───── SUPPLIED RECORDS ─────

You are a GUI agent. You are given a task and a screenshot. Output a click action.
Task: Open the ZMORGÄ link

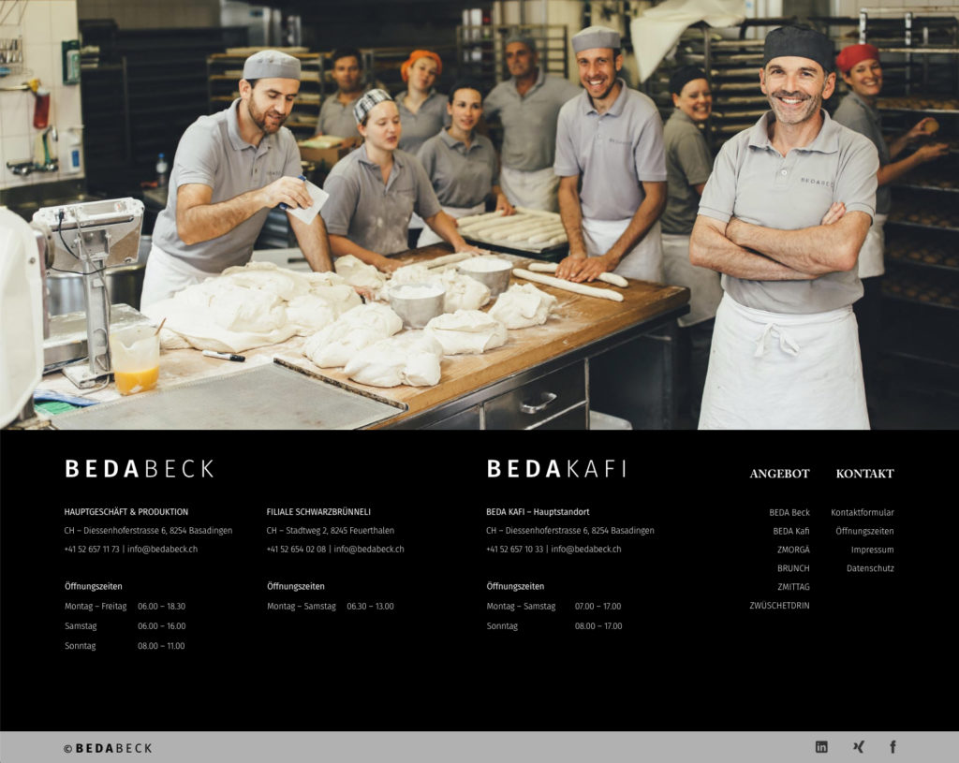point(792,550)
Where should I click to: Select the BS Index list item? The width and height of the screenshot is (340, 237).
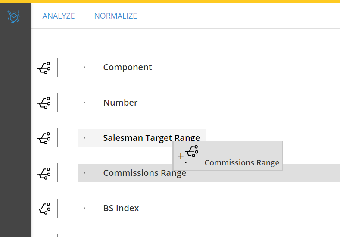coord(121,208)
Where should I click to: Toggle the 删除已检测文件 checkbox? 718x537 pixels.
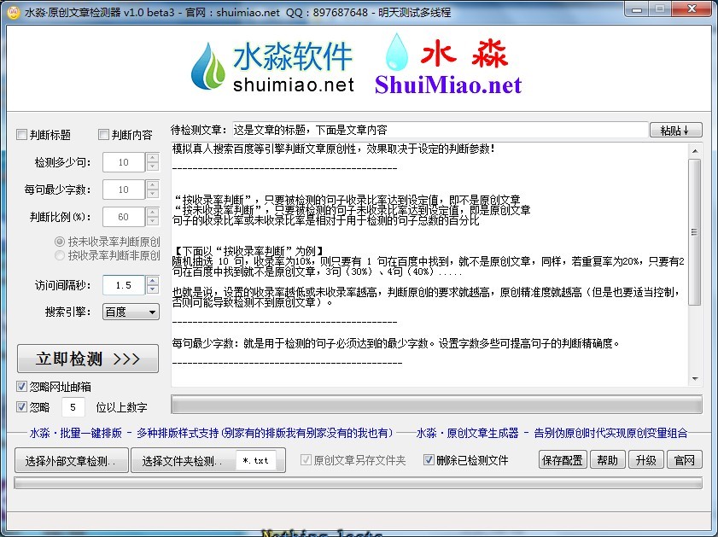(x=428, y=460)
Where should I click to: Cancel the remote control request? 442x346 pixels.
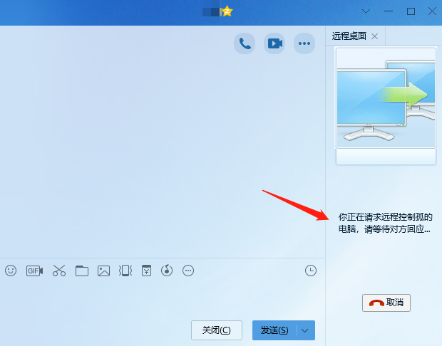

─────

§ **WHAT THE TASK ASKS**: What is needed is an exact repetition of every line from the line with "Where should I click to: Toggle" to the end of the data above, both ends included, with no pictures.

§ **WRITTEN RESPONSE**:
Where should I click to: Toggle the 删除已检测文件 checkbox? 718x537 pixels.
(x=428, y=460)
Where should I click to: Cancel the remote control request? 442x346 pixels.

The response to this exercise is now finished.